A week has passed and when I woke this morning I was energetic, I was pumping myself up with music and doing little dances while driving to work and when I finally parked my car, I felt like shit. For the pass few days I've been locked up inside my house trying to cheer myself up, I watched a lot of feel good movies, did some work and ate a lot of food but my mind kept telling me I should go to work because life ya know.

I sigh as I locked my car wanting to go back to sleep, I enter the building saying hi to Soobin and Kai as they greet me back. I pressed the button to the elevator and rode it all the way up to the top floor, I head towards my office and slump onto my chair putting my head on the table.

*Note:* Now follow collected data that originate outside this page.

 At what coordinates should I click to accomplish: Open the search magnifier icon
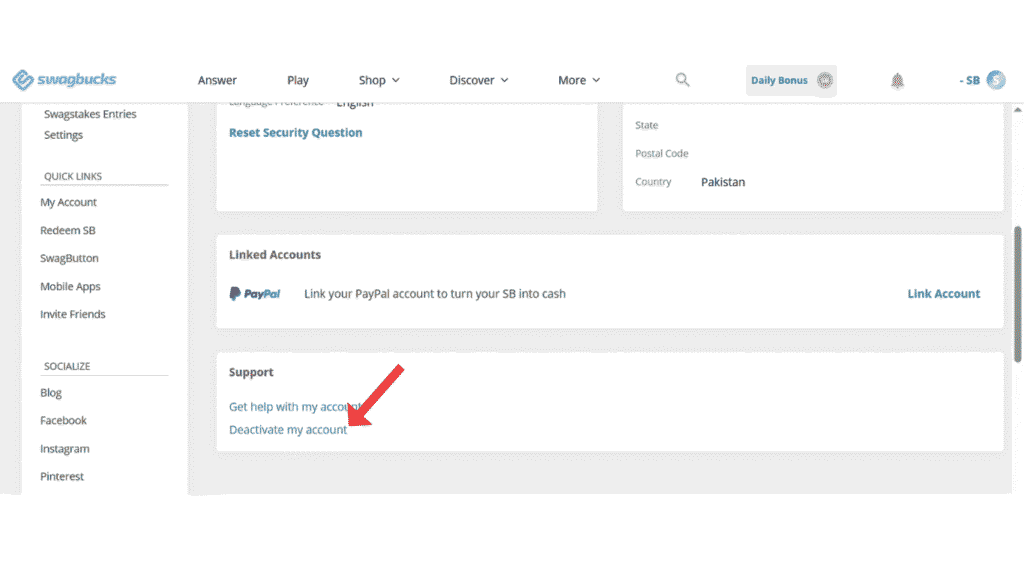pos(682,79)
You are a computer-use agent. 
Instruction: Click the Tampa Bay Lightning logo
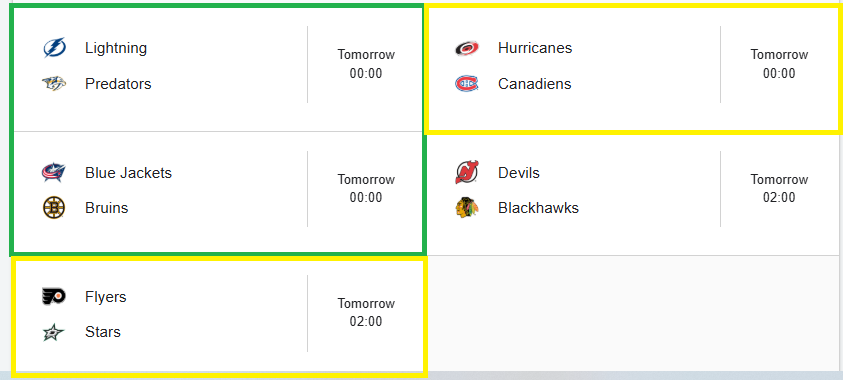click(54, 48)
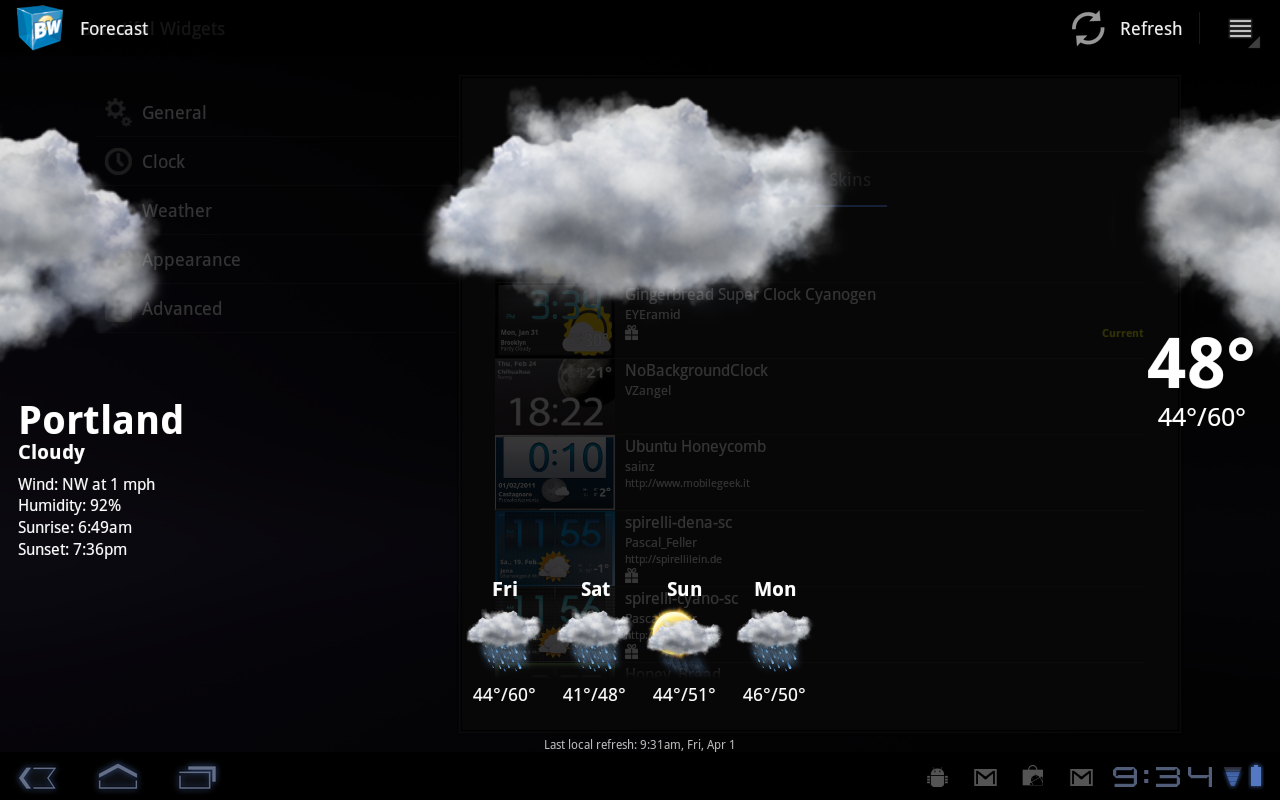Tap the 9:34 system clock

1163,777
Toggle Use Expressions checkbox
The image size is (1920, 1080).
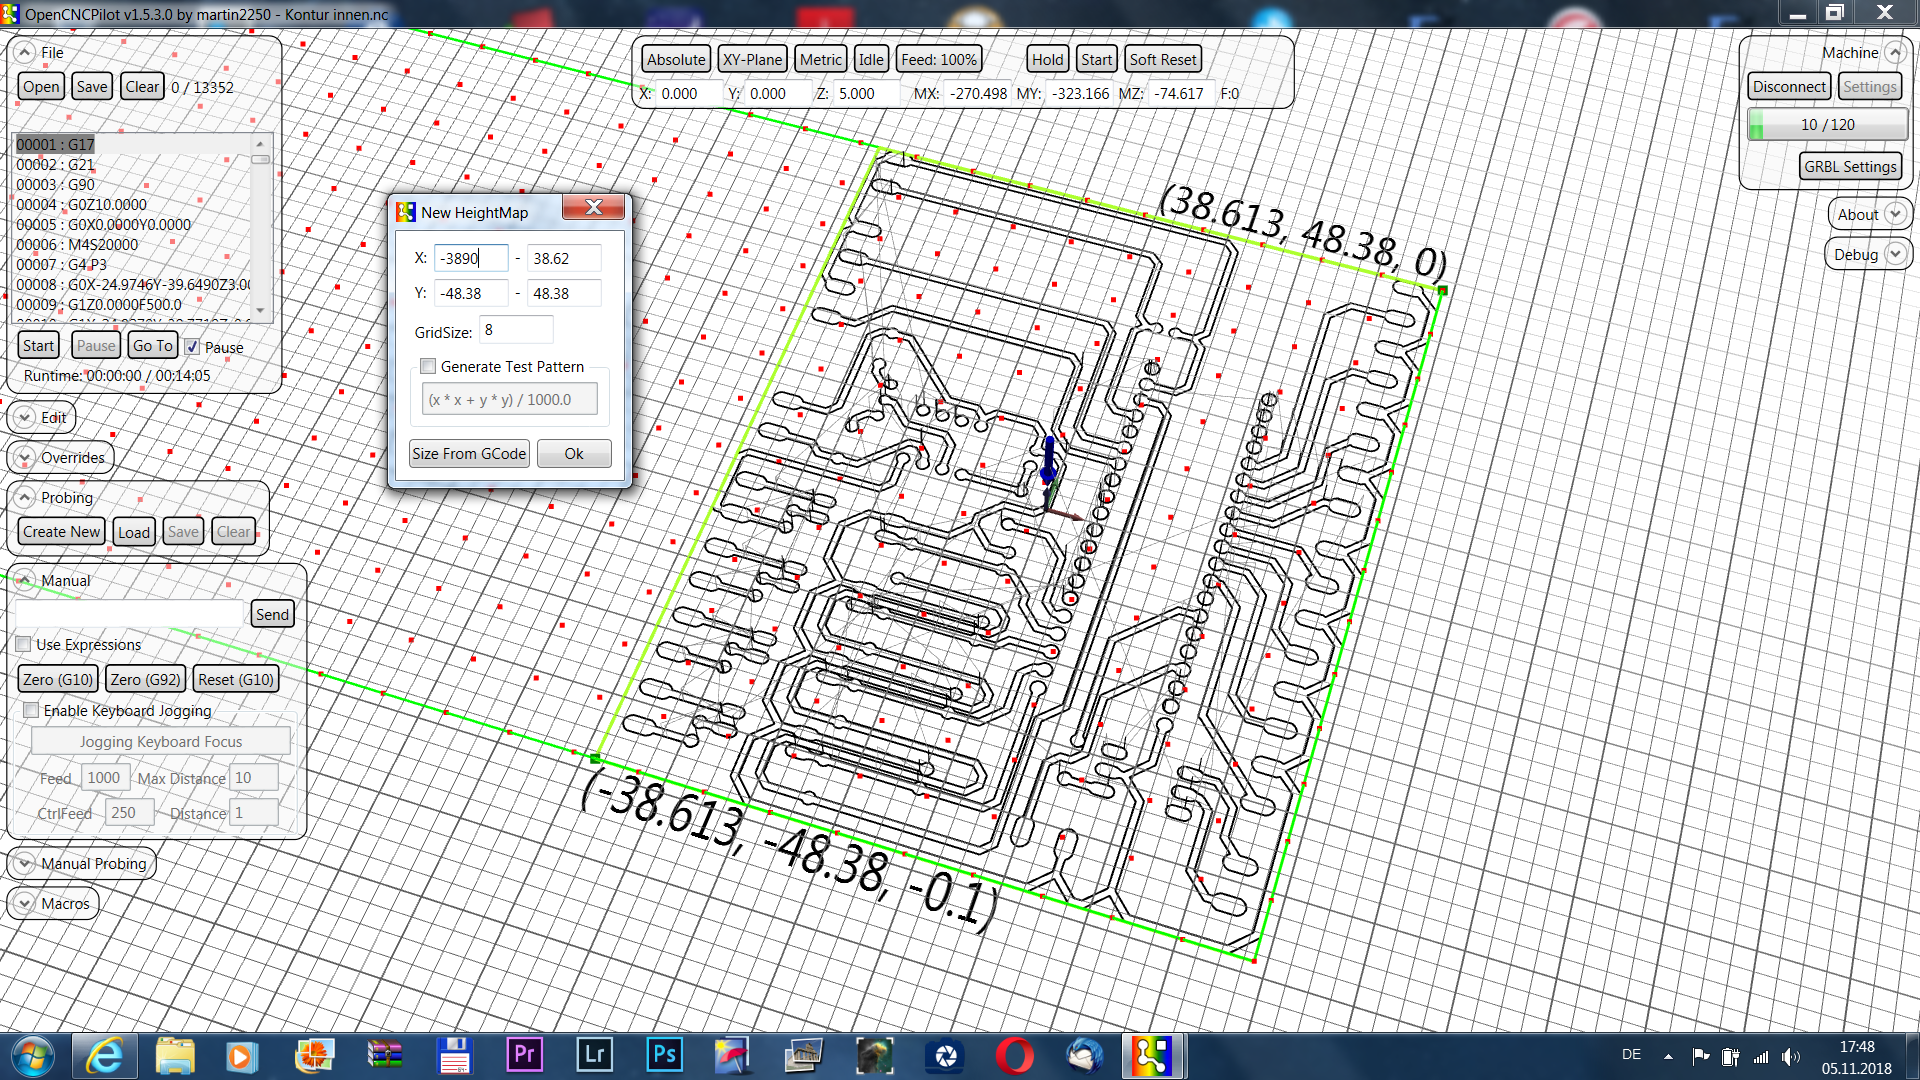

I turn on my desktop seeing a bunch of notifications above the email icon, I crack my knuckles and starting reading through them one by one.
"That was a lot of work", I sighed after checking one email.
"I should really drink some coffee before I get to hard work, three emails", I chuckle to myself.
I go out of my office and head to the coffee machine, I grabbed a cup and set the machine to espresso as I press the button seeing the heavenly fluids drip into my cup. I grabbed some condensed milk and cream pouring them into my coffee as I lean on the countertop sighing in delight smelling the caffeinated fragrance.

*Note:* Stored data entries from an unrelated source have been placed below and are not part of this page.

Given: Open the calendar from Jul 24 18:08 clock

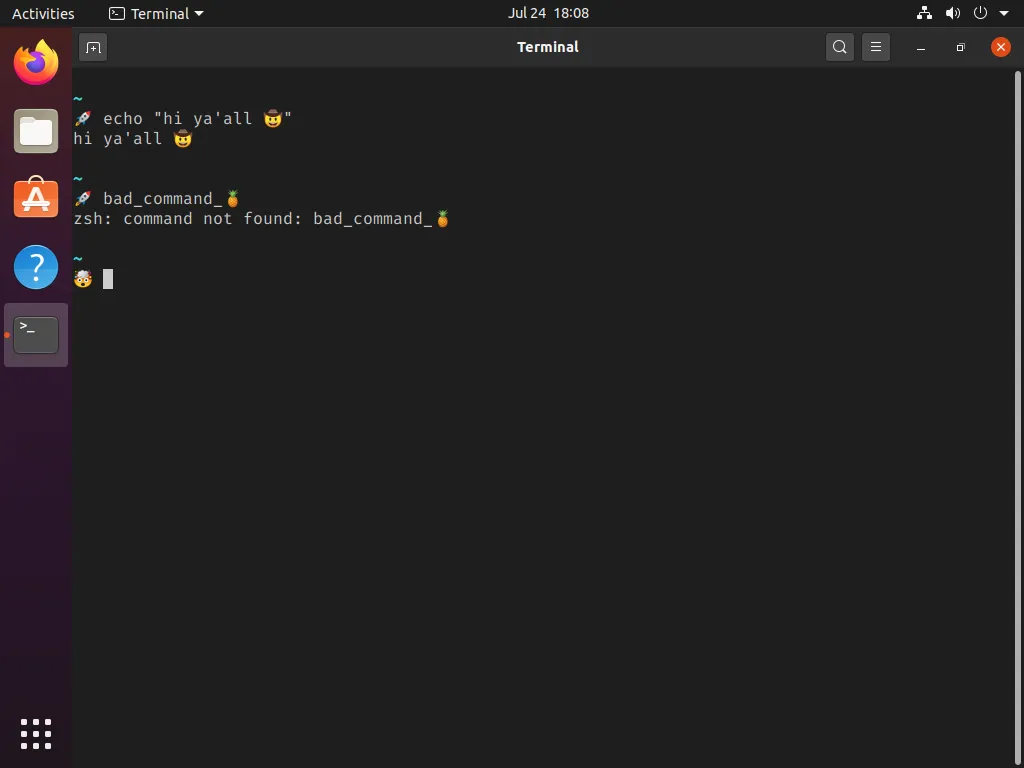Looking at the screenshot, I should tap(548, 14).

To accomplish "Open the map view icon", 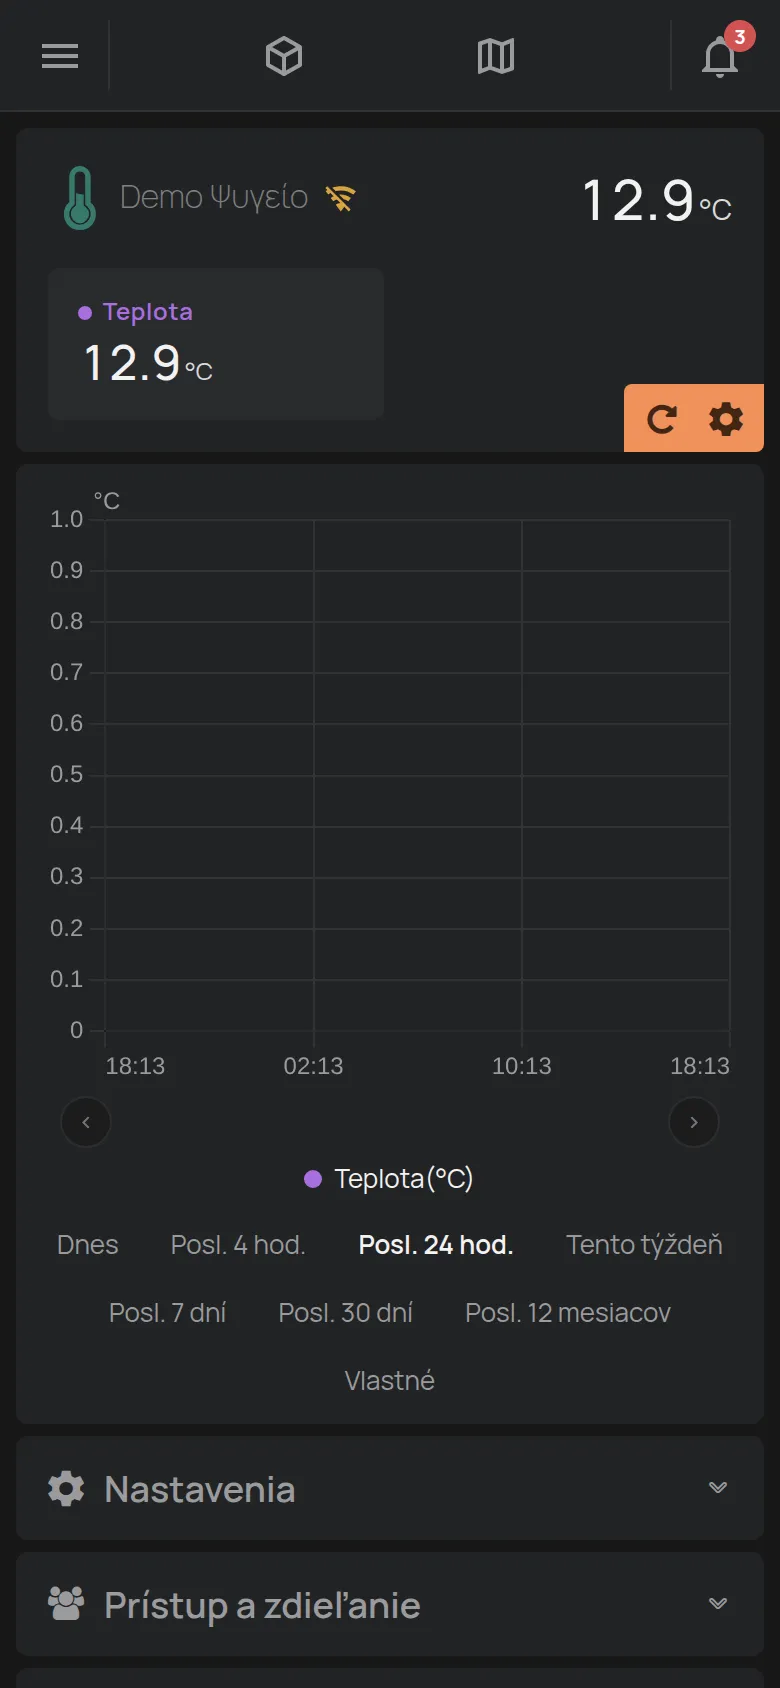I will (496, 56).
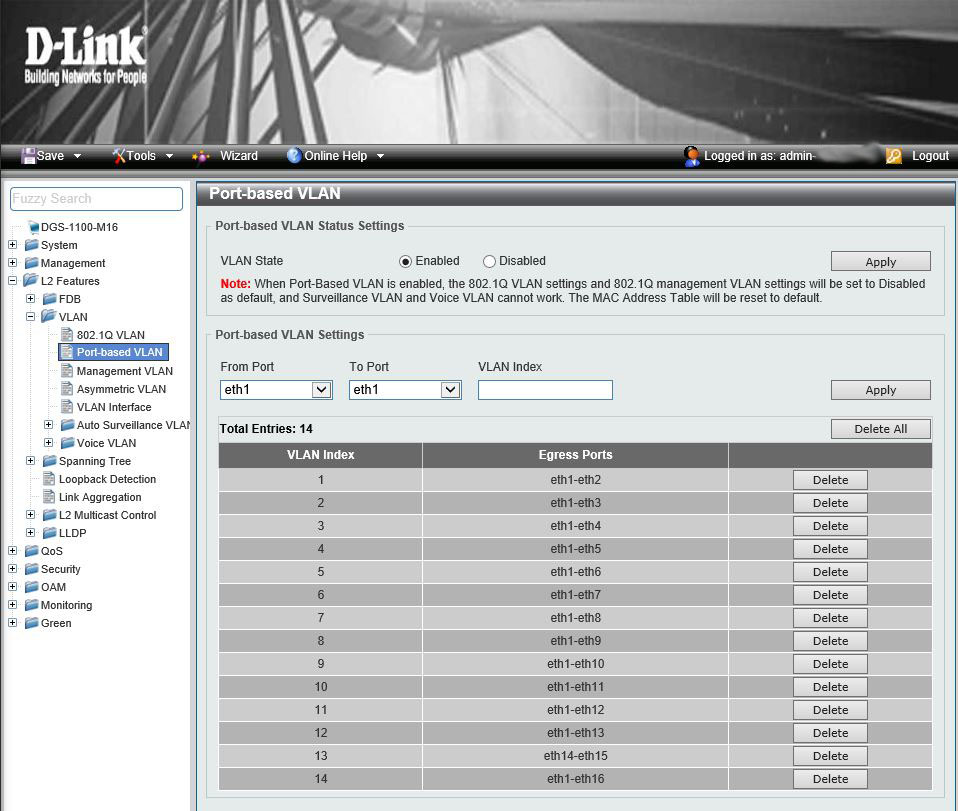958x811 pixels.
Task: Click the Tools wrench icon
Action: (119, 156)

"Oh your back", Y/N enters the room.
"What happened", Y/N plays with the settings of the coffee machine.
"It's confidential", I reply sipping some coffee.
"You're okay aren't you, that's all that matters", Y/N puts her reusable cup under the spout.
"I'm barely hanging on in this workplace but I'll pull through", we laugh.
"Well hope your week gets better, gotta go before Jungcock finds me", Y/N smiles as she dashes away.

I sigh and keep drinking my coffee, I feel empty inside and I don't know what to do. I just aimlessly stare at the wall and hope my brain magically lights up, it's like I'm floating in space looking down on people, it's like i'm not meant to be here. I haven't found my purpose yet, will I ever?

I just want to sleep and forget about everything, I want to feel safe and imagine all of my fantasies in my bed. I want something real. I grab my AirPods in my pocket and plug them into my ears while I scroll through my playlist until stopping at Feel Something by Bea Miller (A/N: you should listen to it, she's a queen and issa mood)

I walk back to my office and bop my head to the song as I go back to work, opening and reading these emails. I couldn't hear the outside world as I replied to the letters, I felt at peace for once. The clock ticked in the background as I vibed with the song playing on repeat.
"I just wanna feel something, I just wanna feel. Something really real so that I can really feel like a person again", I sang.

It brought me back to my school days. My mum said I was always a quiet kid who kept to myself, I didn't really like talking because it took too much work, I got tired of it easily. People saw me as weird and kept away from me, I didn't mind because I like being alone. I spent time in the library reading books, writing music or sleeping, I wanted to be somewhere that wasn't here, I wanted to be away from this modern dystopia and somewhere in my own utopia, somewhere that I could find my euphoria.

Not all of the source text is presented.